- Born: 1988 Novi Sad, Yugoslavia
- Occupation: Politician

= Gojko Palalić =

Serbian politician (born 1988)

Gojko Palalić (Гојко Палалић, born 1988) is a politician in Serbia. He has served in the National Assembly of Serbia since 2020 as a member of the Serbian Progressive Party.

==Early life==
Palalić was born in 1988 in Novi Sad, Vojvodina, in what was then-the Socialist Republic of Serbia in the Socialist Federal Republic of Yugoslavia. He has a bachelor's degree (2011) and a master's degree (2013) from the University of Novi Sad Faculty of Technical Sciences, specializing in environmental engineering. He has worked as an advisor in Novi Sad's department of environmental protection.

==Politician==
Palalić was given the 139th position on the party's Aleksandar Vučić — For Our Children electoral list in the 2020 Serbian parliamentary election and was elected to the assembly when the list won a landslide majority with 188 out of 250 mandates. He later became a member of the assembly's environmental protection. Palalić is a committee deputy member of the committee on constitutional and legislative issues as well as economy, regional development, trade, tourism, and energy; a deputy member of the agriculture, forestry, and water management committee.
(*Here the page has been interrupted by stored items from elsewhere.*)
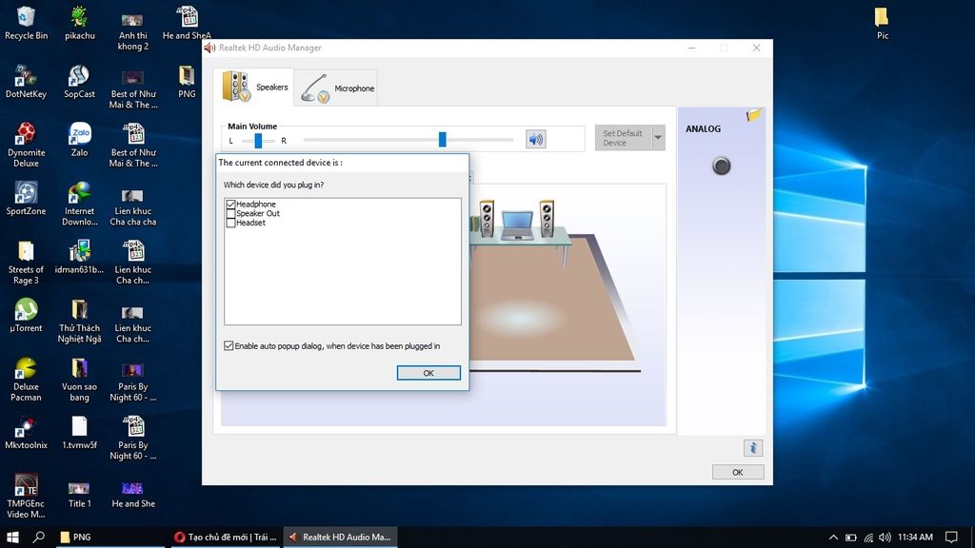This screenshot has height=548, width=975.
Task: Click OK in the connected device dialog
Action: (428, 373)
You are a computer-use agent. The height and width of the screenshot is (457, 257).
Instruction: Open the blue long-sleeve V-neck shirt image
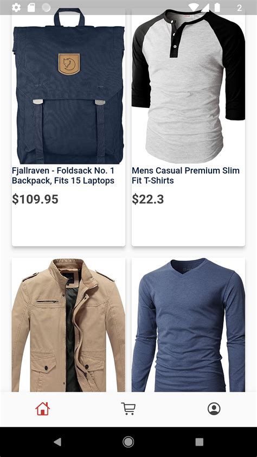[x=188, y=325]
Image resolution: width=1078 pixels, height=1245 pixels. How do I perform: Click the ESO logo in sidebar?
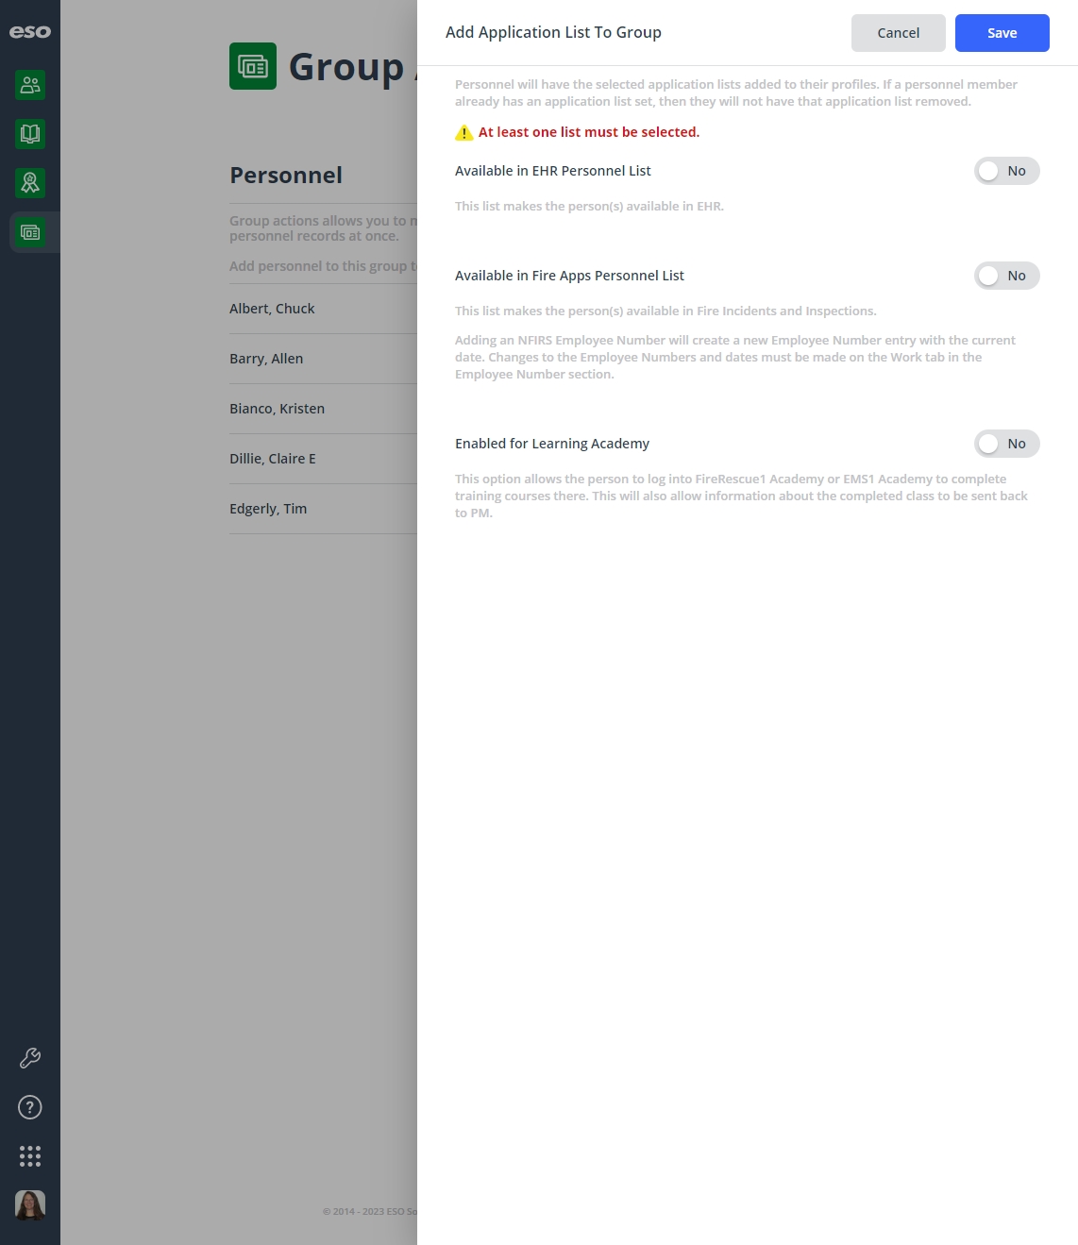coord(30,32)
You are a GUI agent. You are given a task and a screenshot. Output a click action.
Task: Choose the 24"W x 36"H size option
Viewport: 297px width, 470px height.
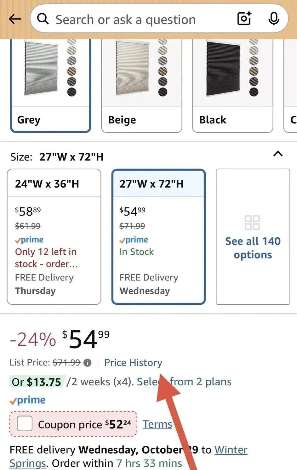[x=54, y=237]
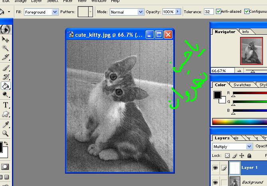267x186 pixels.
Task: Hide Layer 1 using eye icon
Action: click(215, 168)
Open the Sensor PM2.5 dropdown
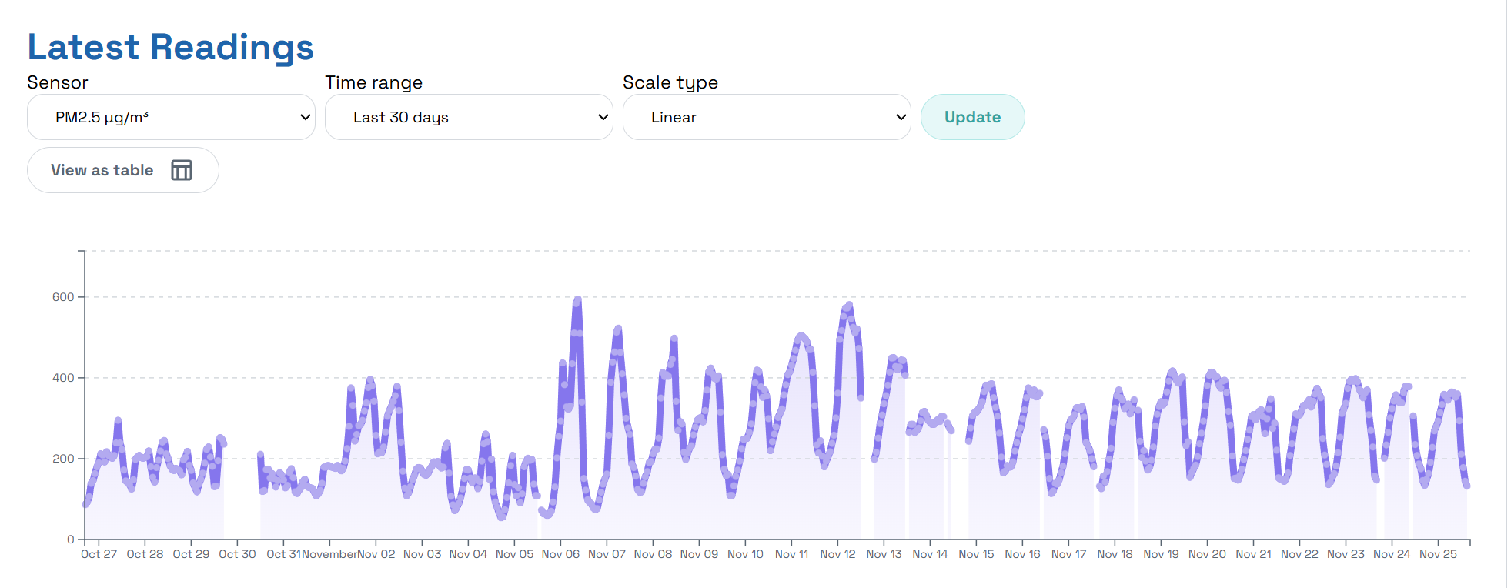Screen dimensions: 1511x588 171,117
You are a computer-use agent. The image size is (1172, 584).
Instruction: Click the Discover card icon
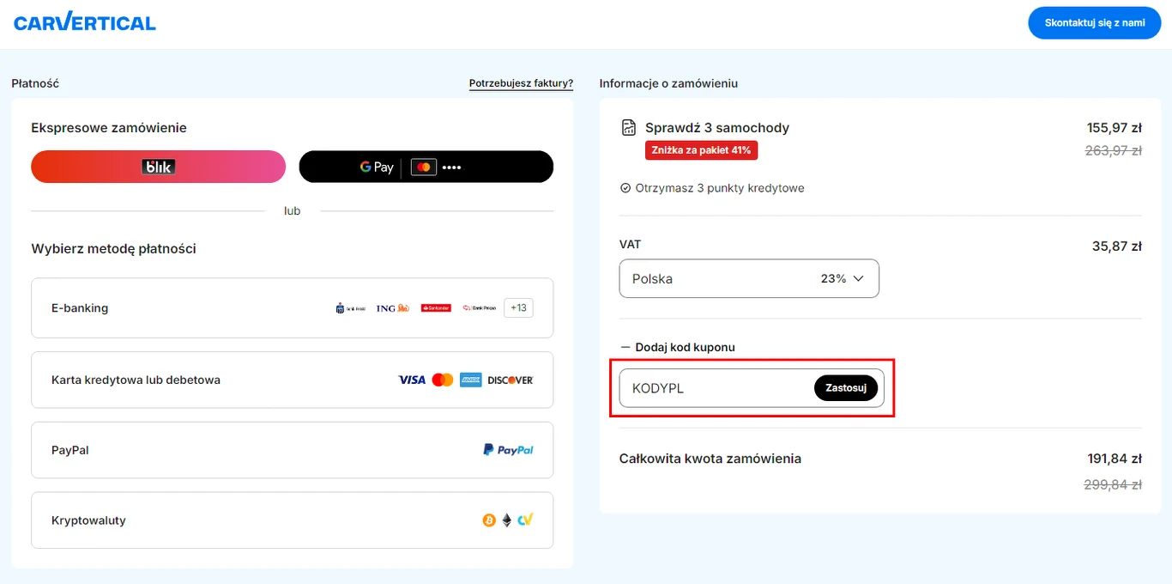tap(512, 379)
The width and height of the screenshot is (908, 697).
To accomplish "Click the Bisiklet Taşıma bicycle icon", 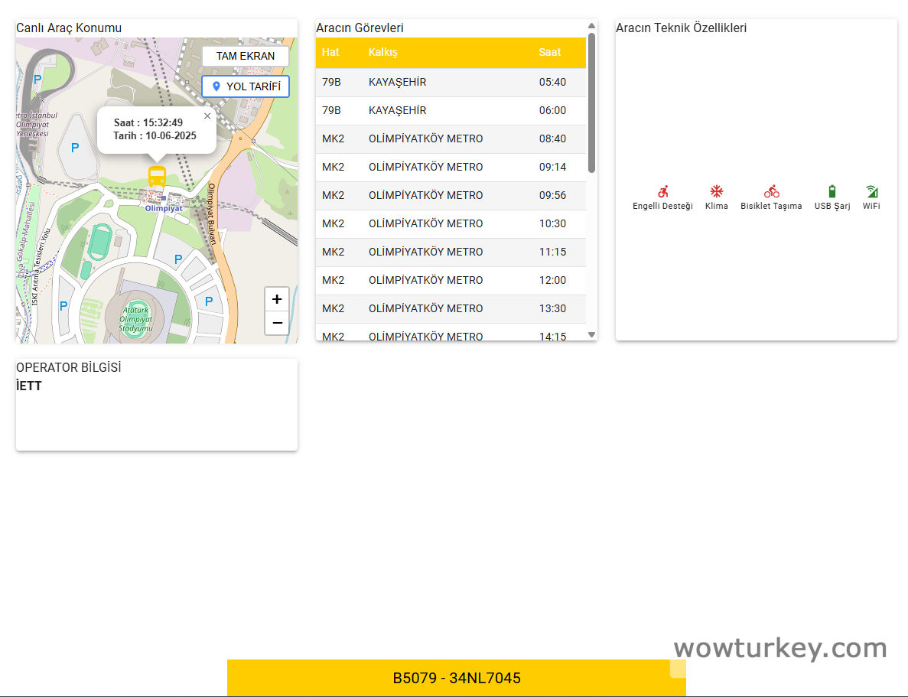I will 771,191.
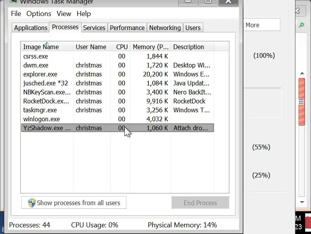311x234 pixels.
Task: Switch to the Services tab
Action: tap(94, 28)
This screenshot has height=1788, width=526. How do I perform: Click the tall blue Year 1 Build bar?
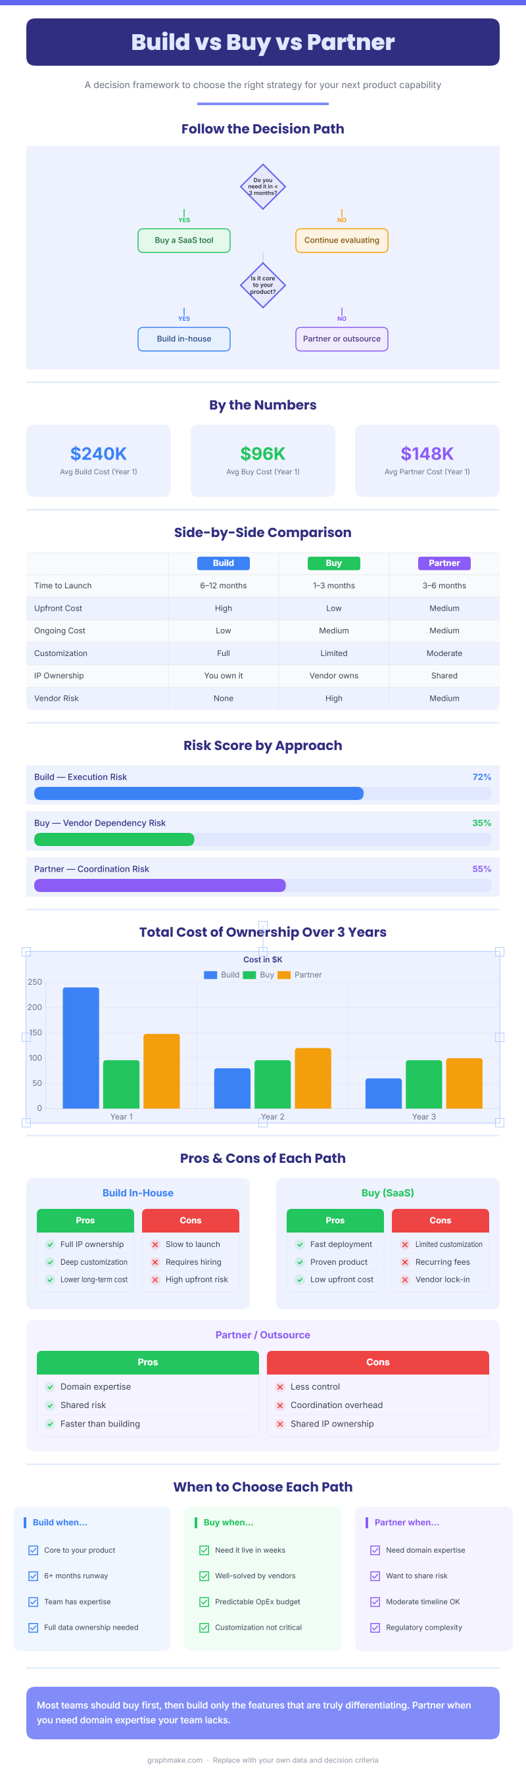click(x=81, y=1048)
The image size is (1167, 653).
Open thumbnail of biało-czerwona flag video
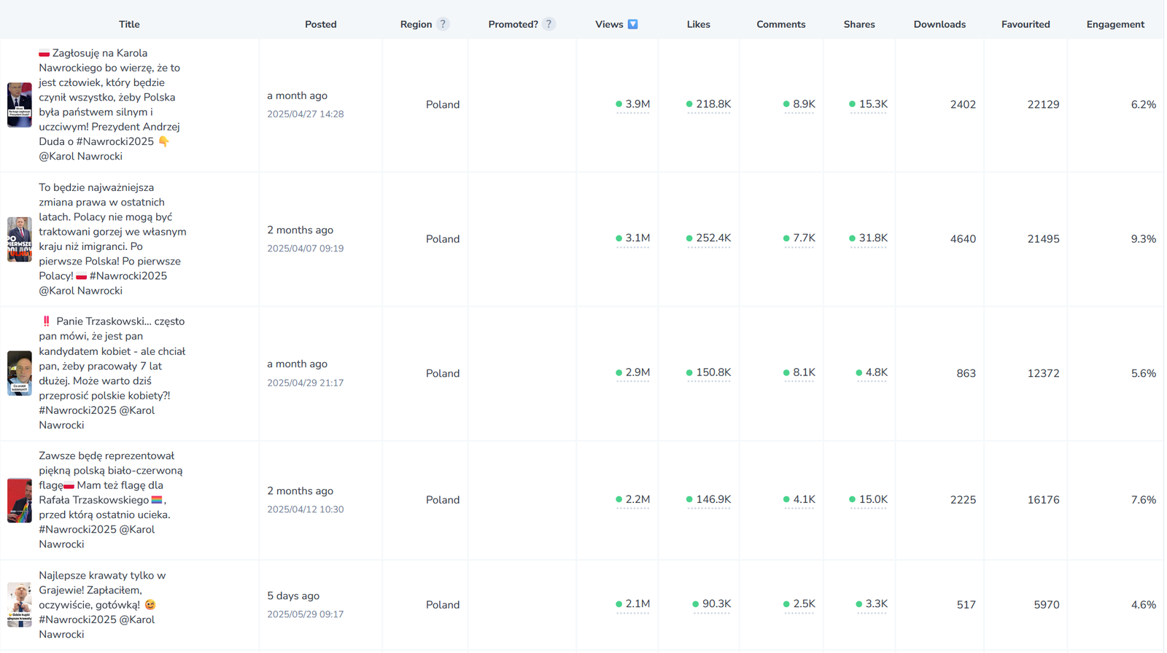point(20,500)
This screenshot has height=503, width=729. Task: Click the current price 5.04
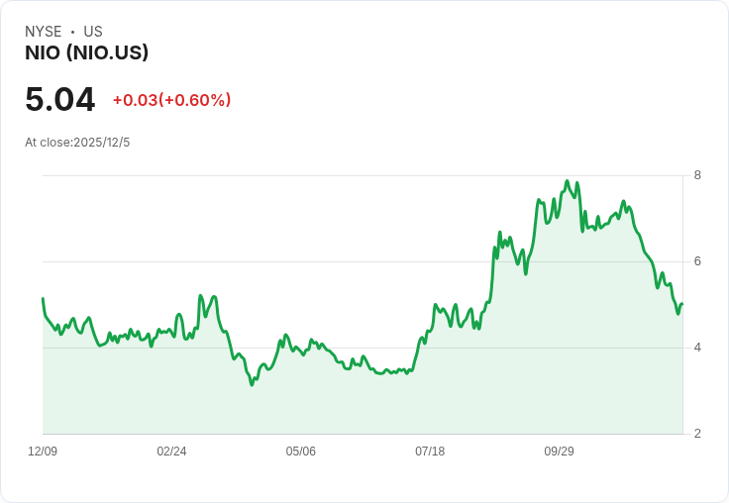tap(60, 100)

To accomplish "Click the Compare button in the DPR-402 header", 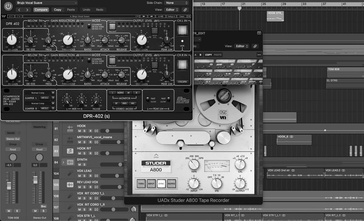I will pos(41,10).
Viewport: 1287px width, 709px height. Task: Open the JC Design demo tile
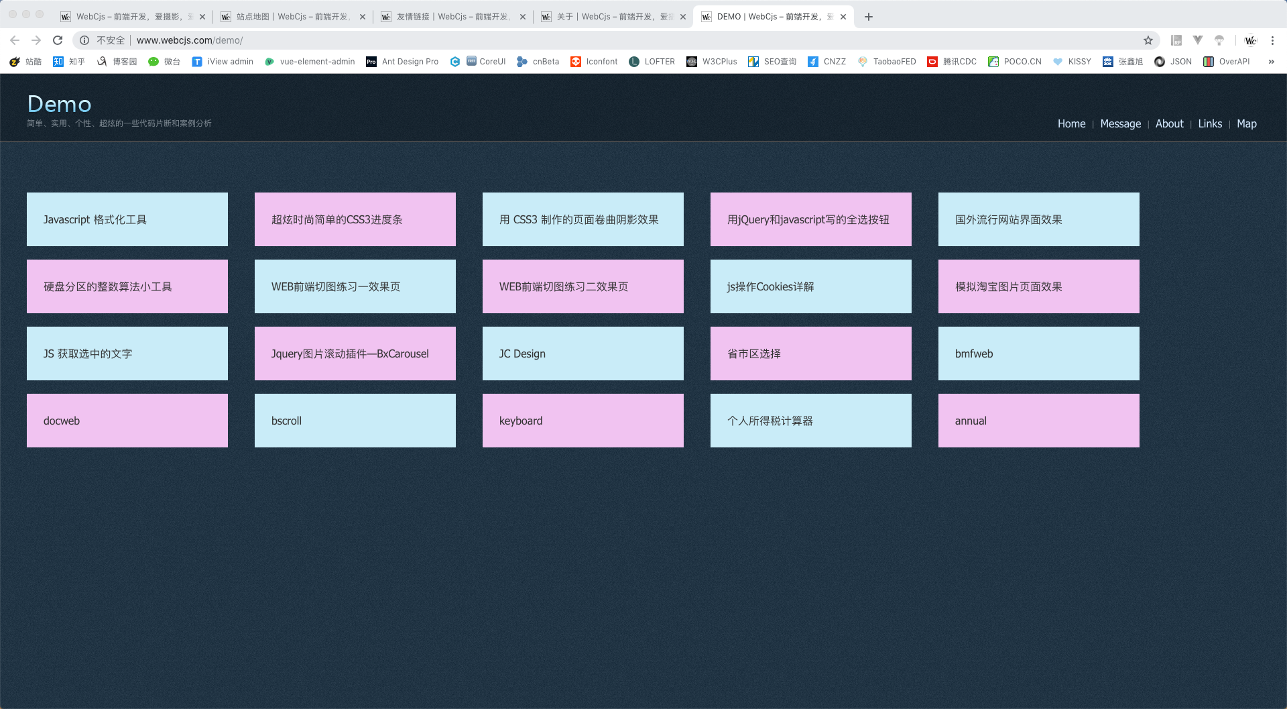583,353
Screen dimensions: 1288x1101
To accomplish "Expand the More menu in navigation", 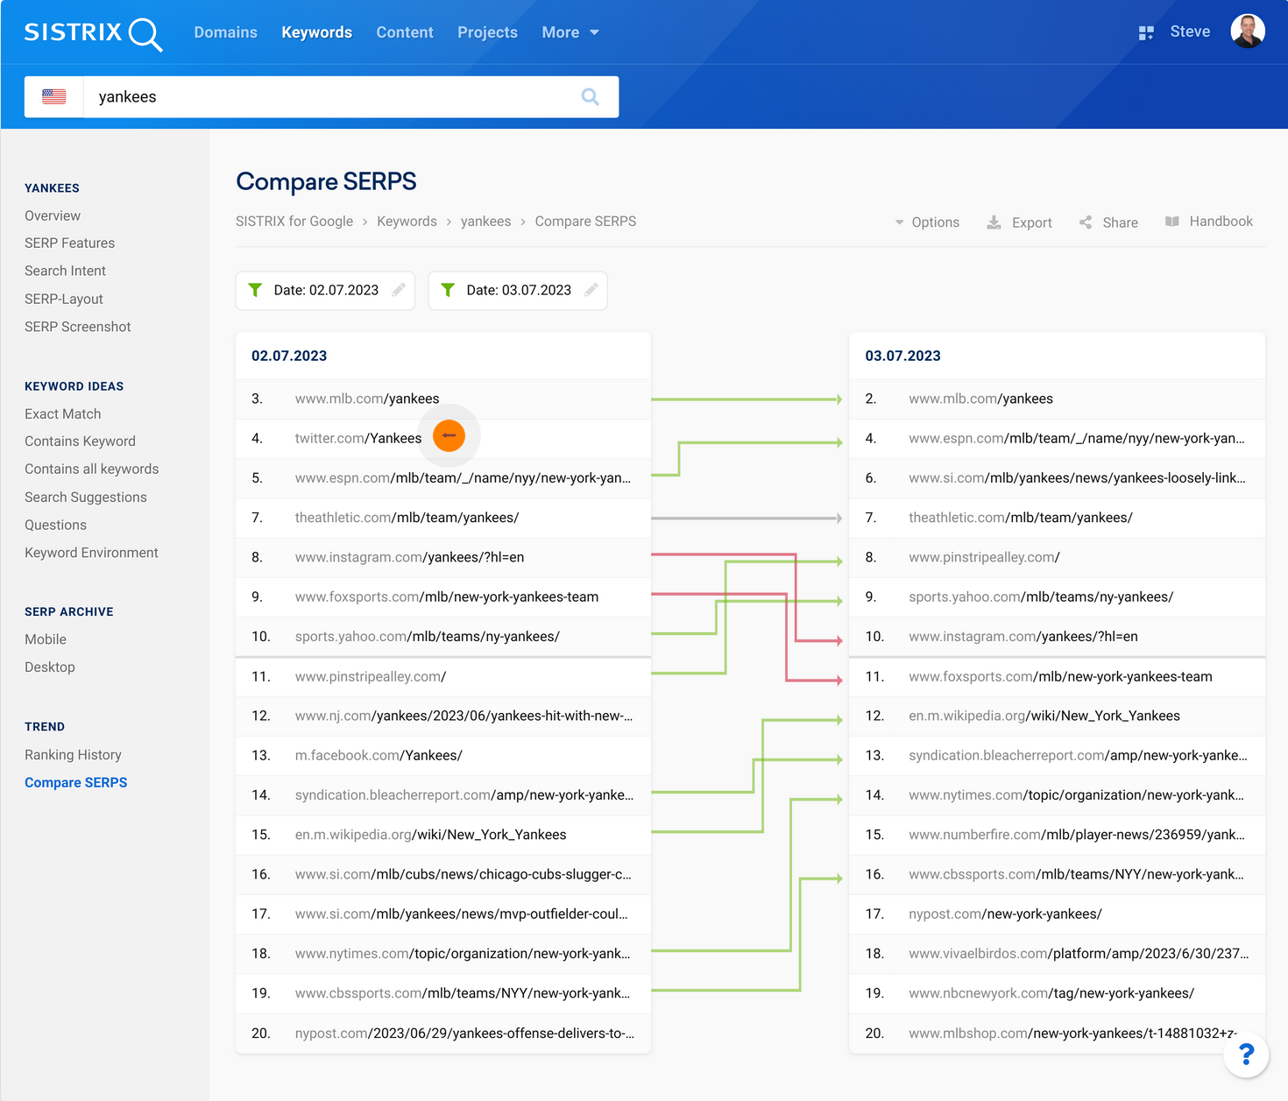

He is also member of the parliamentary friendship groups with Australia, Austria, Belarus, Belgium, Brazil, Bulgaria, China, Cuba, the Czech Republic, Denmark, Egypt, Finland, France, Germany, Greece, Hungary, India, Ireland, Israel, Italy, Japan, Luxembourg, Malta, Morocco, the Netherlands, Norway, Poland, Portugal, Romania, Russia, Slovakia, Slovenia, Spain, Switzerland, Tunisia, Turkey, the United Arab Emirates, the United Kingdom, and the United States of America.

Palalić is also a substitute member of Serbia's delegation to the Parliamentary Assembly of the Council of Europe (PACE), where he is an alternate member on the committee on legal affairs and human rights and the committee on social affairs, health, and sustainable development.